Rows from a screen grounding dataset
============

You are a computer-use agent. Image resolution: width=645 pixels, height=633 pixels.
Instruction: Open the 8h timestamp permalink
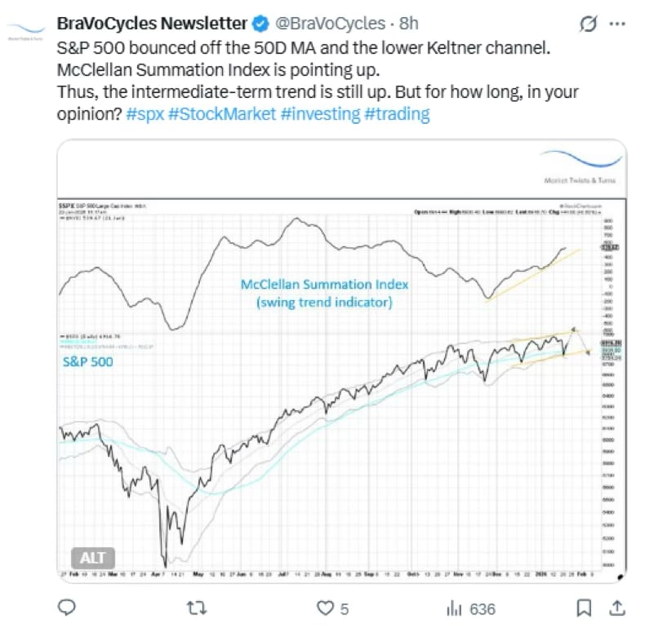(x=408, y=24)
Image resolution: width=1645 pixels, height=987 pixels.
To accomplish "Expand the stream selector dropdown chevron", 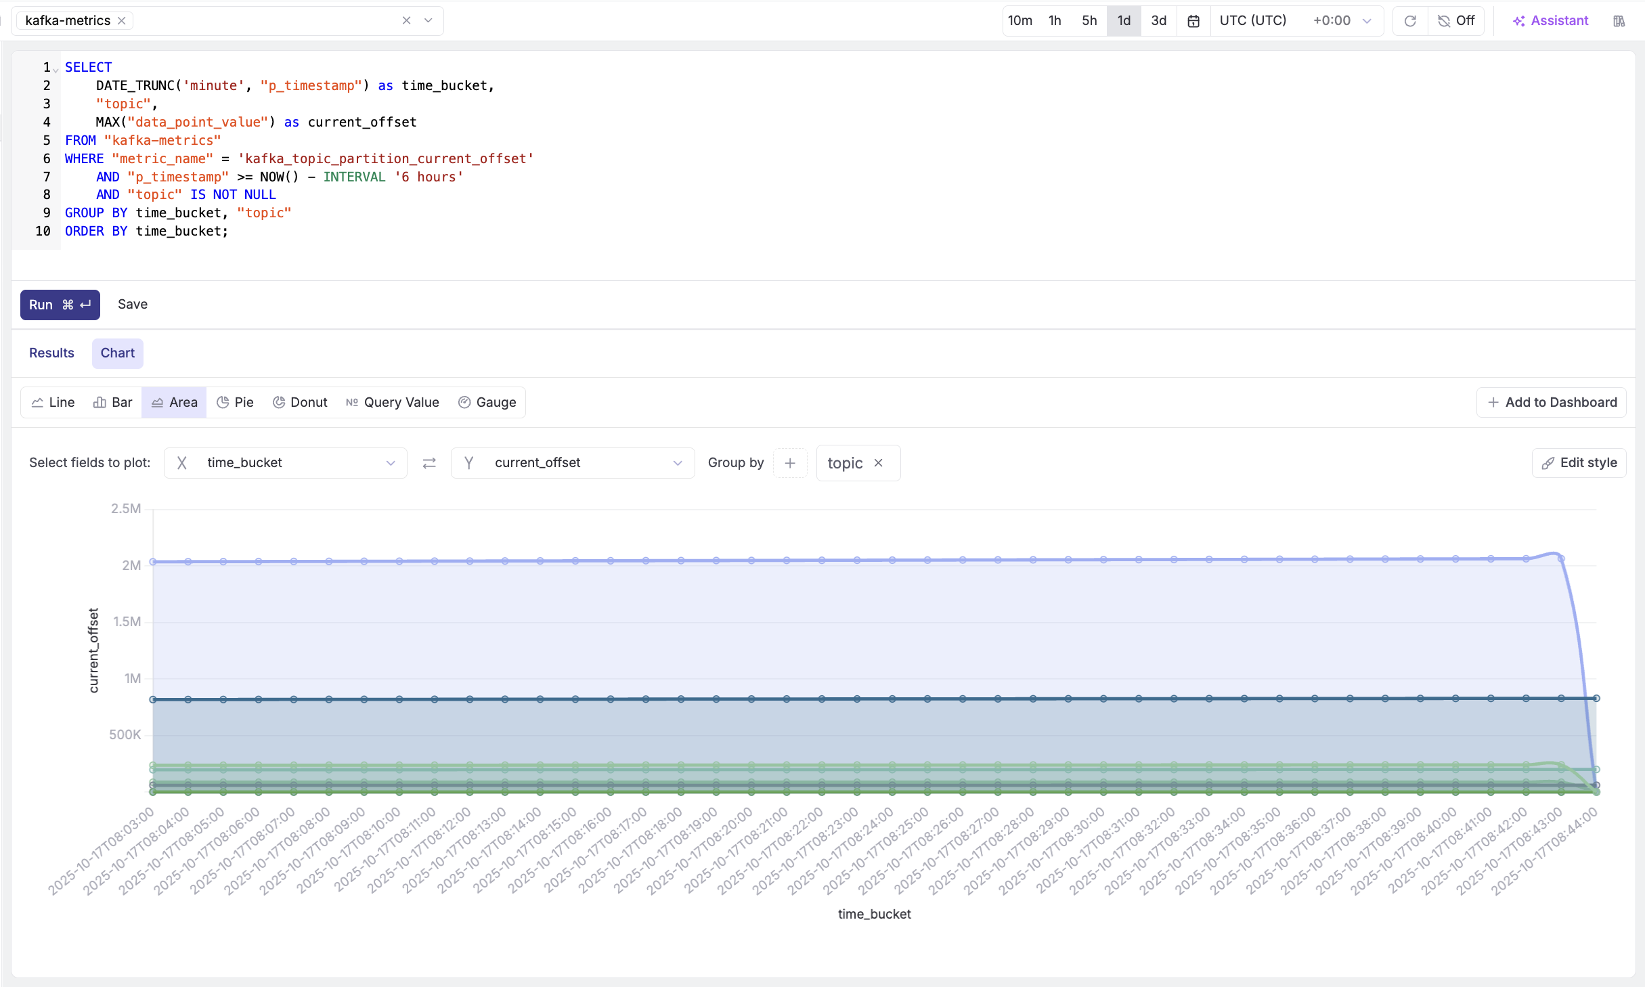I will coord(429,20).
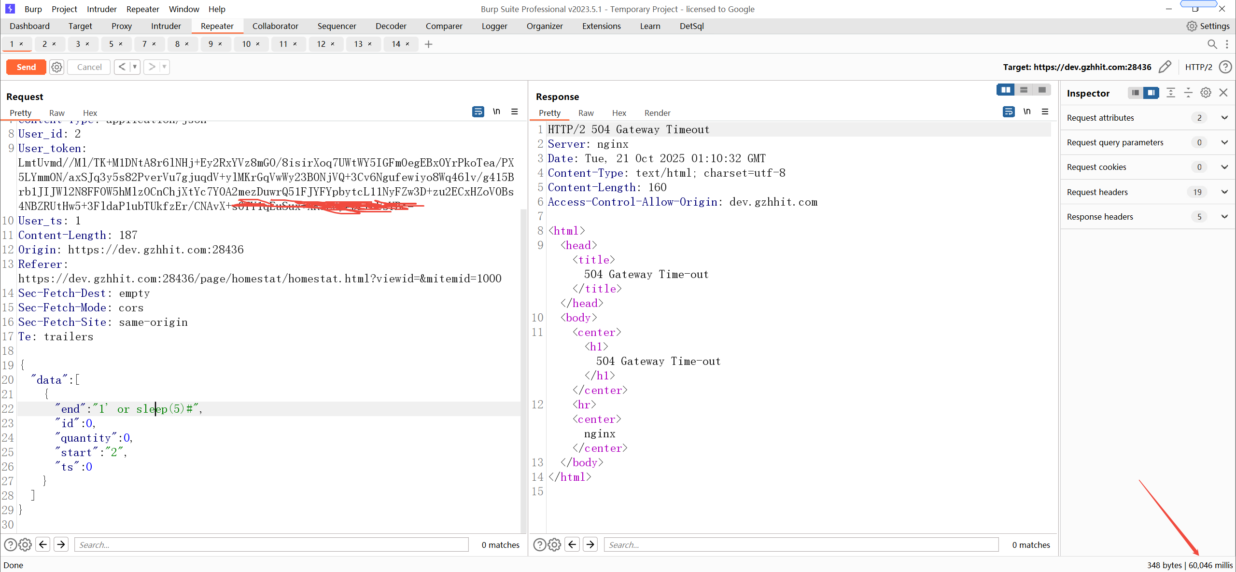Image resolution: width=1236 pixels, height=572 pixels.
Task: Add a new Repeater tab with plus
Action: pyautogui.click(x=428, y=44)
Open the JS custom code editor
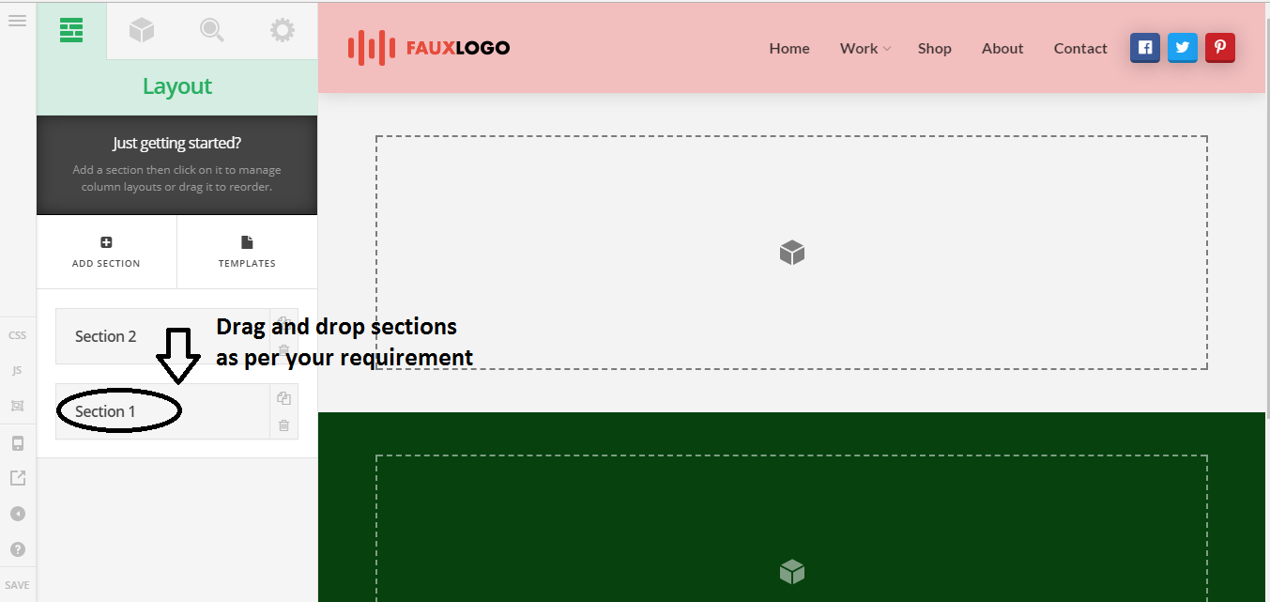 click(x=17, y=371)
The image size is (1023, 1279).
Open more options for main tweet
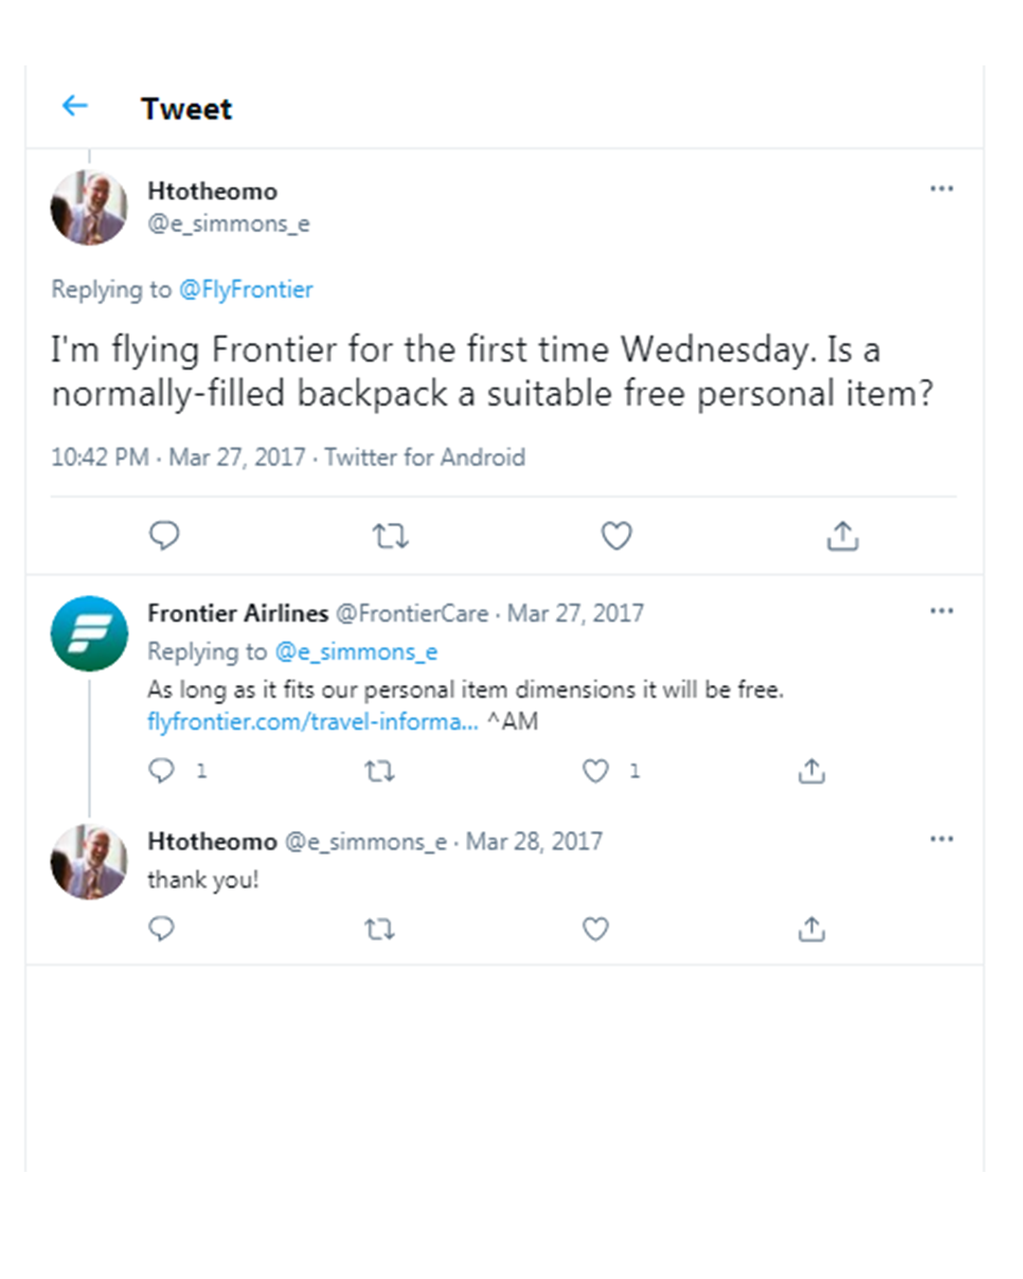point(942,189)
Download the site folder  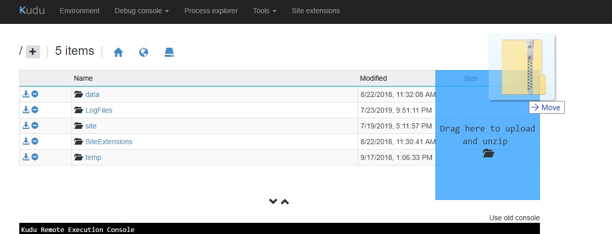coord(26,125)
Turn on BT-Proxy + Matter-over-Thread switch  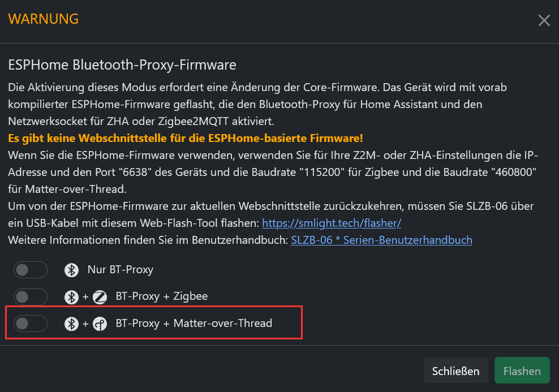[x=31, y=324]
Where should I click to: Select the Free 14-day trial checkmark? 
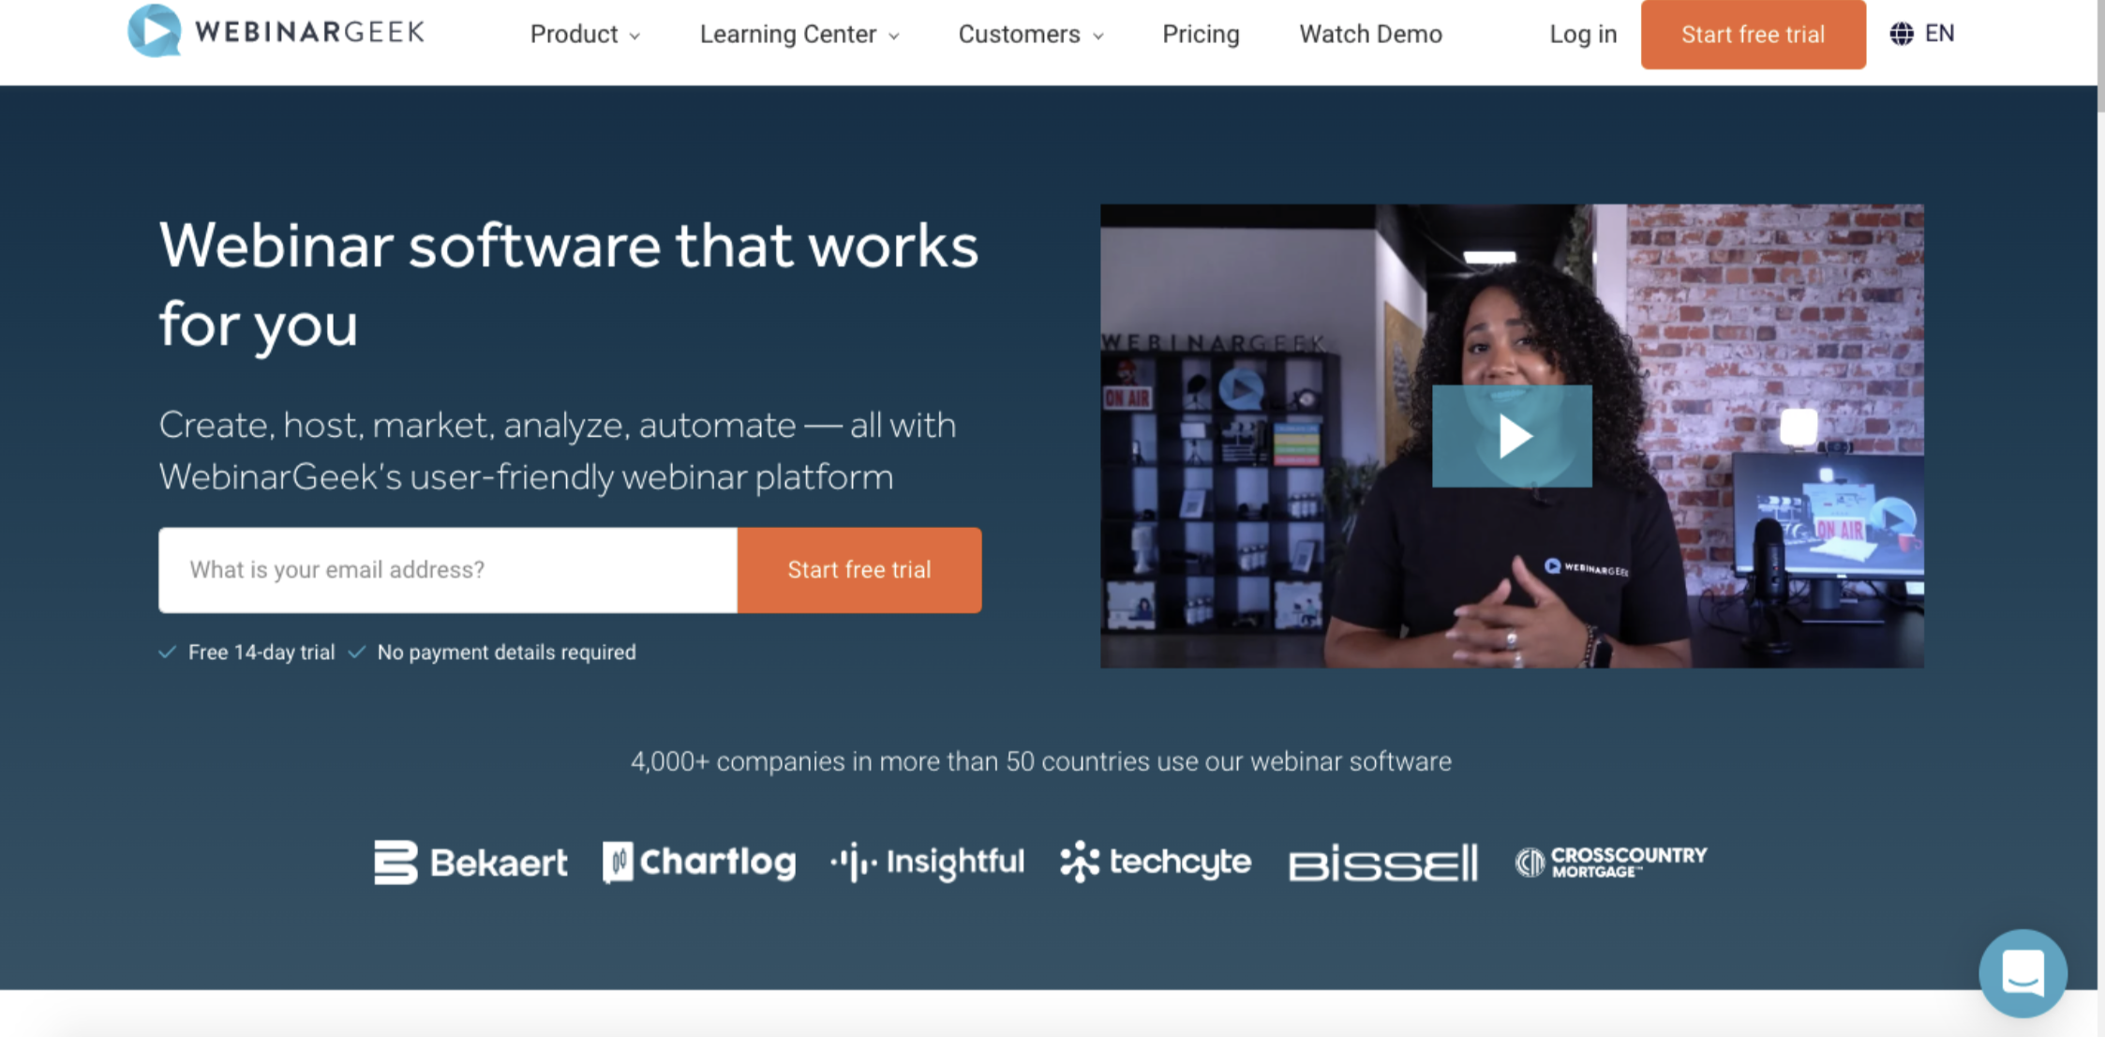pyautogui.click(x=170, y=651)
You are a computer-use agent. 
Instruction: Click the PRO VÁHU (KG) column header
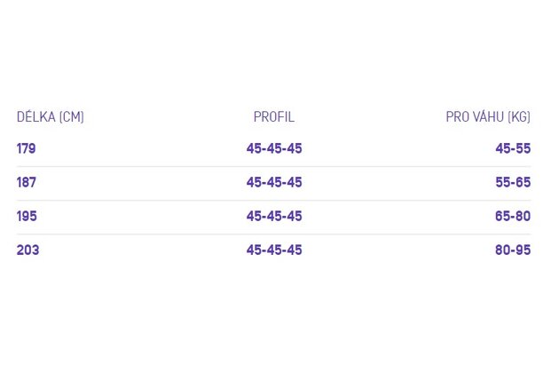[x=488, y=117]
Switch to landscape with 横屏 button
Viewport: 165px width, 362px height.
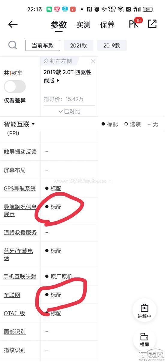pyautogui.click(x=145, y=339)
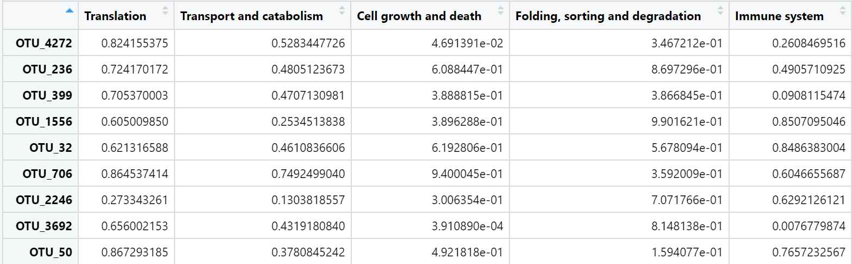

============

* [WHAT THE EXERCISE ASKS]: Copy out the rows word for word, beginning with the line that contains "Switch to landscape with 横屏 button" and continuing to the end of the rows. Leave the pictures out of your answer.

* [FULL ANSWER]:
Switch to landscape with 横屏 button
Viewport: 165px width, 362px height.
pyautogui.click(x=145, y=339)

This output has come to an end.